Kavuşmak var ya, bekle!

El salladım tüm hatıralara, geliyorum

Sadece bir soru asılı boynumda

‘’Razı mısın benden, baba?’’

PAYLAŞ
Önceki İçerikHarika Hytera Telsiz Sistemleri
Sonraki İçerikFİKİR SERGİSİ
Fulya Aras Koca
18/01/1974 İstanbul doğumluyum. Nişantaşı Anadolu Lisesi ardından İ:Ü. Eczacılık Fakültesi’ni bitirdim. M.Ü. Üst İşletme İhtisası yaptım. Özel sektörde satış ve medikal departmanlarda çalıştım. Şu anda serbest eczacılık yapıyorum. Yirmi yıldır evliyim. On altı yaşında Robert Koleji’nde okuyan bir kızım ve on dört yaşında Bilfen Lisesi’nde okuyan bir oğlum var. . En çok gezen mi en çok okuyan mı bilir sözünün cevabını veremem. Fotoğraf çekmeyi, kitap okumayı ve farklı yerleri gezip oradaki insanlara hayatlara dokunmayı severim. Bu üçünü birleştirmek için önce fotoğrafçılık kursuna gittim. İki yıldır da yaratıcı yazarlık atölyesine gidiyorum. Gezmek mi? Onu iki çocuk ve işten fırsat buldukça zaten hep yapmaya çalışıyorum ve gittiğim yerlerdeki insanlarla sohbet demlendikçe mutluluğum artıyor, onlarla zenginleşiyorum. Dilim döndüğünce fotoğraf altına hikaye, şiir ve manzume denemeleri karalıyorum. Gördüğüm veya hissettiğimi doğru şekilde aktarmak için kendimi geliştirmeye çalışıyorum. Öğrenciyim daha , yolun çook başında.. O yüzden sürç-i lisanım için affola...

23 YORUMLAR

  1. Sayın Fulya Aras;
    Gözlerim yaşla dolu , yüreğim kabarmış okudum denemenizi.Yüreğinize sağlık. Kocaman yüreğinizle nerelere götürdünüz beni bir bilseniz…
    Tebrik ederim. Kaleminize güç yüreğinize enginlik dilerim.

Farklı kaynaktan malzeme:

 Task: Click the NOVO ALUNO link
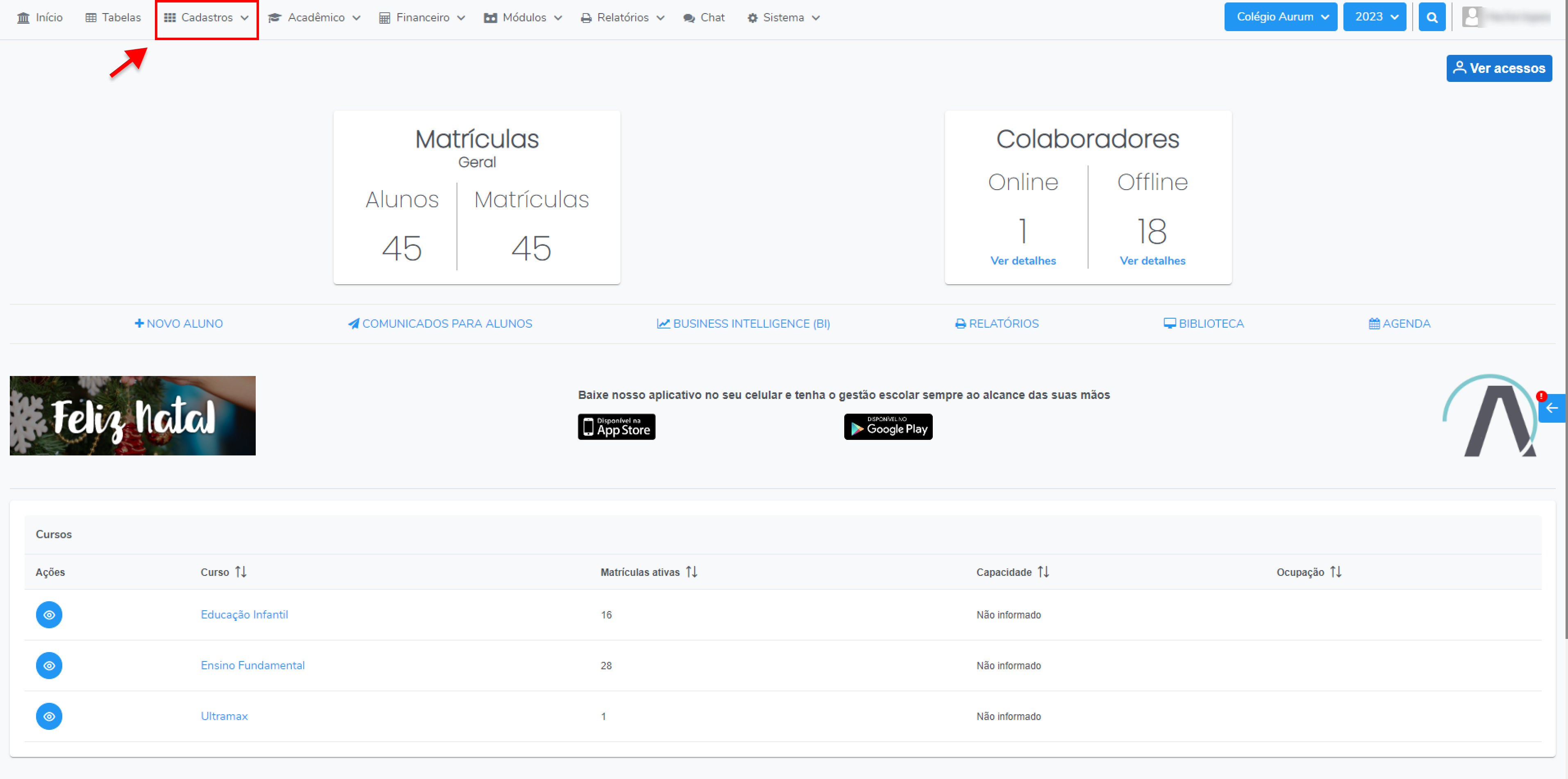coord(178,324)
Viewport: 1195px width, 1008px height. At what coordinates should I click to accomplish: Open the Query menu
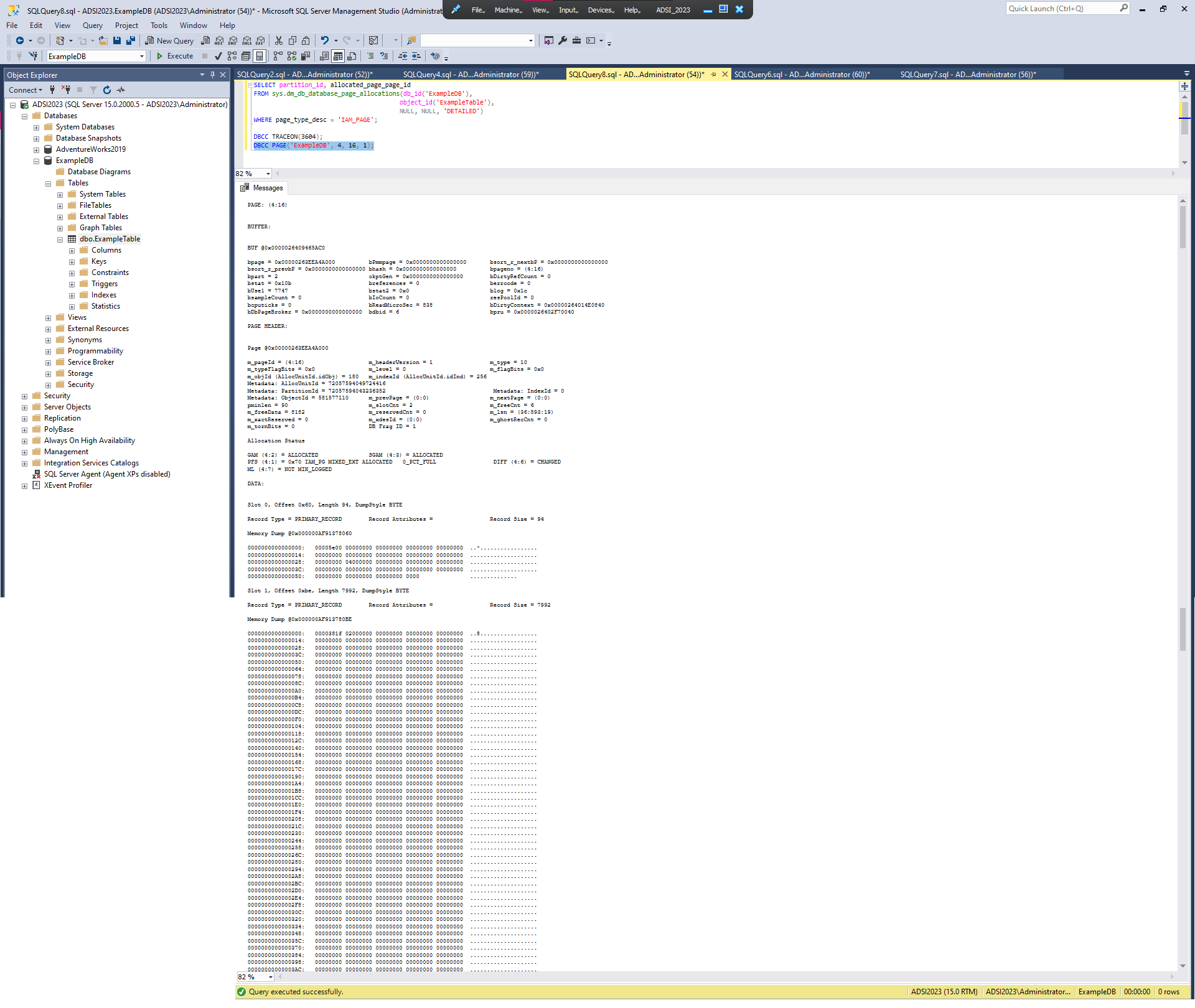[92, 26]
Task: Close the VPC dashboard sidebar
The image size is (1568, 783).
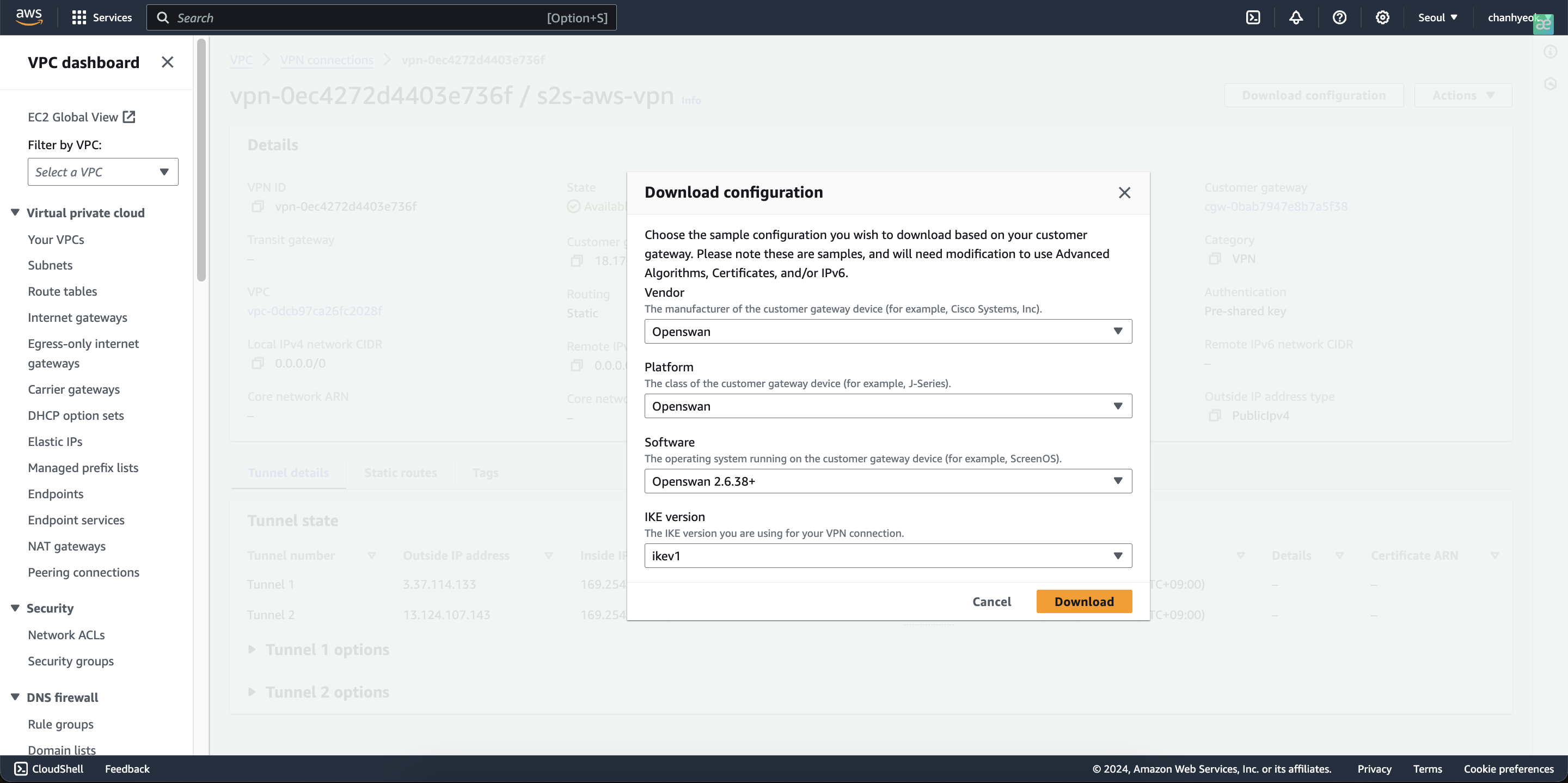Action: (x=167, y=62)
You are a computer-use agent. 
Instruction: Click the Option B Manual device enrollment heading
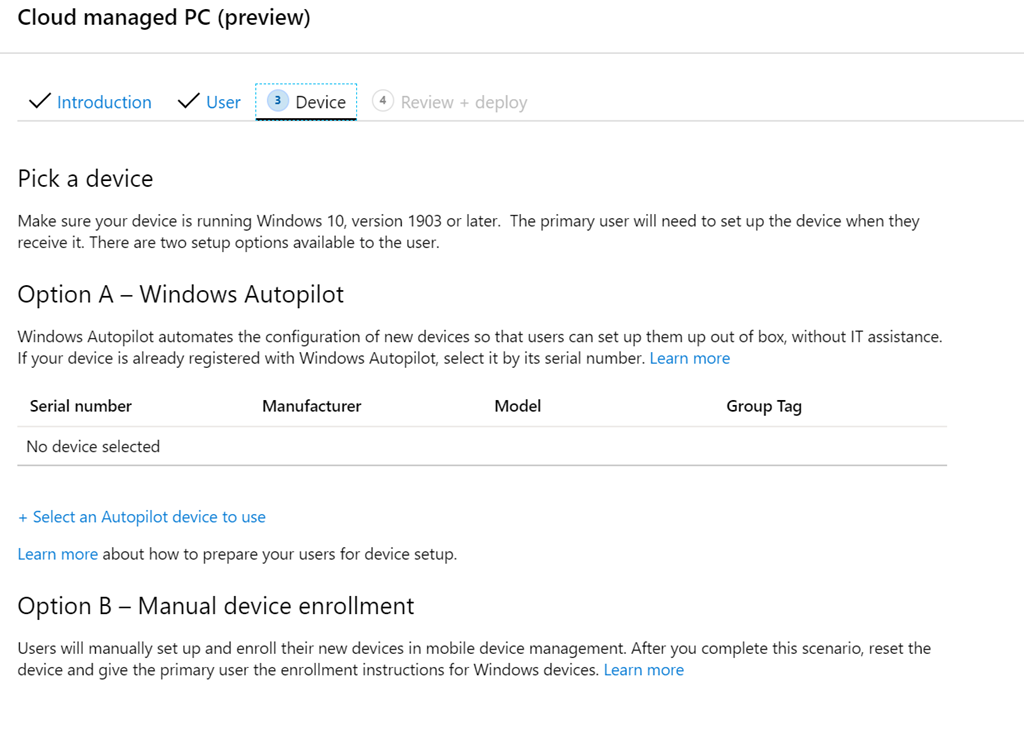coord(216,606)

  2. Hayat hep mücadele, hep zorluk asıl olan bu zorluklara göğüs gerip hayata mücadelenin nasıl olacağını öğrete bilmek… Kendinden sonrakilere daha müreffeh yarınlar yarata bilmek, bazılarına iyi örnek olabilmek…
    Yani ardında iz bırakan olmak…
    Her hayat yaşanmış bir romandır, bazı romanlar okumaya doyulmaz bazıları içi boş süslü sayfalardan ibarettir, sabun köpüğü, kof betimlemeler yumağıdır…
    Güzel olan insanın hayat çizgisinden sapmadan insanca yolunu tamamlamasıdır…
    O zaman ruhen ve bedenen mutluluğu adımlamış olur…

    Teşekkür ediyorum Fulya Hanım… Kutluyorum…
    Saygıyla…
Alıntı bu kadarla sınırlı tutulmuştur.